Animated images and videos are even worse. Of course when we go to a page specifically to watch a video, it's to understand we agree to having to download heavy data, no problem. The problem is when you have those auto playing on your website in order to make it more "impressive". Look, this page uses 146KB (plus 469KB from the fonts) total. Seriously. You don't need 7MB just for your background image. In the worst case scenario, use some @media CSS rules so small devices don't need to download much, or (although I don't like the idea) use it to make sure that the 4K/8K/16K user gets to see a high-quality image.

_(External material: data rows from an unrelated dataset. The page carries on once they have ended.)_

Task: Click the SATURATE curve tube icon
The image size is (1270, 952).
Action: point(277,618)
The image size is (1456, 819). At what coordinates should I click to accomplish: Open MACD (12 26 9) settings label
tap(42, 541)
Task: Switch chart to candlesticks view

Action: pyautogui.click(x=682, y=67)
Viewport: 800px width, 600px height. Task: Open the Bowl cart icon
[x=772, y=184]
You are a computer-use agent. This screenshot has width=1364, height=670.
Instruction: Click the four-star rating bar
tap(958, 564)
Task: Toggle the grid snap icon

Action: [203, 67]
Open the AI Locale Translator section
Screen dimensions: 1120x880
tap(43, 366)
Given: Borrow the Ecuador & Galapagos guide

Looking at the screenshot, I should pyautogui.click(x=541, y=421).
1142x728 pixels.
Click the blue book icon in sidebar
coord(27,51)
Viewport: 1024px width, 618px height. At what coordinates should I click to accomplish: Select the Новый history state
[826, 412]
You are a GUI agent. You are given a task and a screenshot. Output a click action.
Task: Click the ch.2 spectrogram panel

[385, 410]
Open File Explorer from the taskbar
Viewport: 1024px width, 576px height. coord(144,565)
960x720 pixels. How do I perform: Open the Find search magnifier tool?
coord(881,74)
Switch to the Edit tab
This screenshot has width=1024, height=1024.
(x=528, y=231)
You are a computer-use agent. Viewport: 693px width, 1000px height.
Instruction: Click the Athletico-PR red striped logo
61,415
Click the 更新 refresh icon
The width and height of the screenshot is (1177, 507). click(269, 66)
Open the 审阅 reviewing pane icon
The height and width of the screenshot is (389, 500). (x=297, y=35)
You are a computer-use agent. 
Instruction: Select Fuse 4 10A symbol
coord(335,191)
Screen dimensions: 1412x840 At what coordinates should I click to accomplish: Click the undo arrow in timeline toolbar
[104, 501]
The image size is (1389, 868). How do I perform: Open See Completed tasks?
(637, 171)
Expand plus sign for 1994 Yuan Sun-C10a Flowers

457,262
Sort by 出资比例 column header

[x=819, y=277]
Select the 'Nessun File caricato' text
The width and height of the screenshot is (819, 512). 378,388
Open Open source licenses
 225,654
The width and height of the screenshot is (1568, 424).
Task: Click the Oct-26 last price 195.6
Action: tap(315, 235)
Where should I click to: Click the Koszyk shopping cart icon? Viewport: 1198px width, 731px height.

In other news, some aspects of Web 2.0 sucks, it really sucks bad. Now, there are aspects of the new technologies presented that are useful, AngularJS can really organize and simplify JavaScript, Google Fonts can be an easy way to implement a neat font to your website, Analytics can provide interesting data while also being minimal, etc. But minimize the amount of requests your website has to give to other domains on the internet, you can host your files locally, optimize them by making the code shorter and/or removing unnecessary statements. There are many pages that include an absurd amount of scripts, are they needed or are they just there because "why not?". Also, make sure your page renders without the need for JavaScript. Some features will be missing, of course, but content is the most important thing in your site after all.

I dislike most kinds of frameworks, actually. In some cases it's incredibly resource-expensive for little return. CSS is not that difficult, it has its flaws (trust me, it has quite a few), but for the most part it works very well just by manually specifying rules for each tag and class. HTML5 is also simple, but a few quirks aren't supported yet (figures). If you use things like Bootstrap, once you're mostly done, remove the unused rules and scripts to speed up loading times.

Conclusion

All and all, valuing a little optimization is always a good idea to make sure the core functionality and the basic principles of providing information, tools, apps, etc. to others isn't harmed, but don't overdo it, making things too light has an effect of making your page look like it was made on the late 90s, unless that's what you're going for.

I don't know if you noticed a pattern here, but I mentioned that ads might be the reason for such high amounts of user data on mobile apps, but another interesting thing is that most heavy scripts also have some sort of ad-like behavior, either by straight up distributing ads to you or by collecting data and selling it. It's a real problem nowadays.

I was going to touch on other applications too such as the ones for desktop computers and videogames, but I feel like I don't have much to say about it yet. Maybe later. Maybe. Until later then!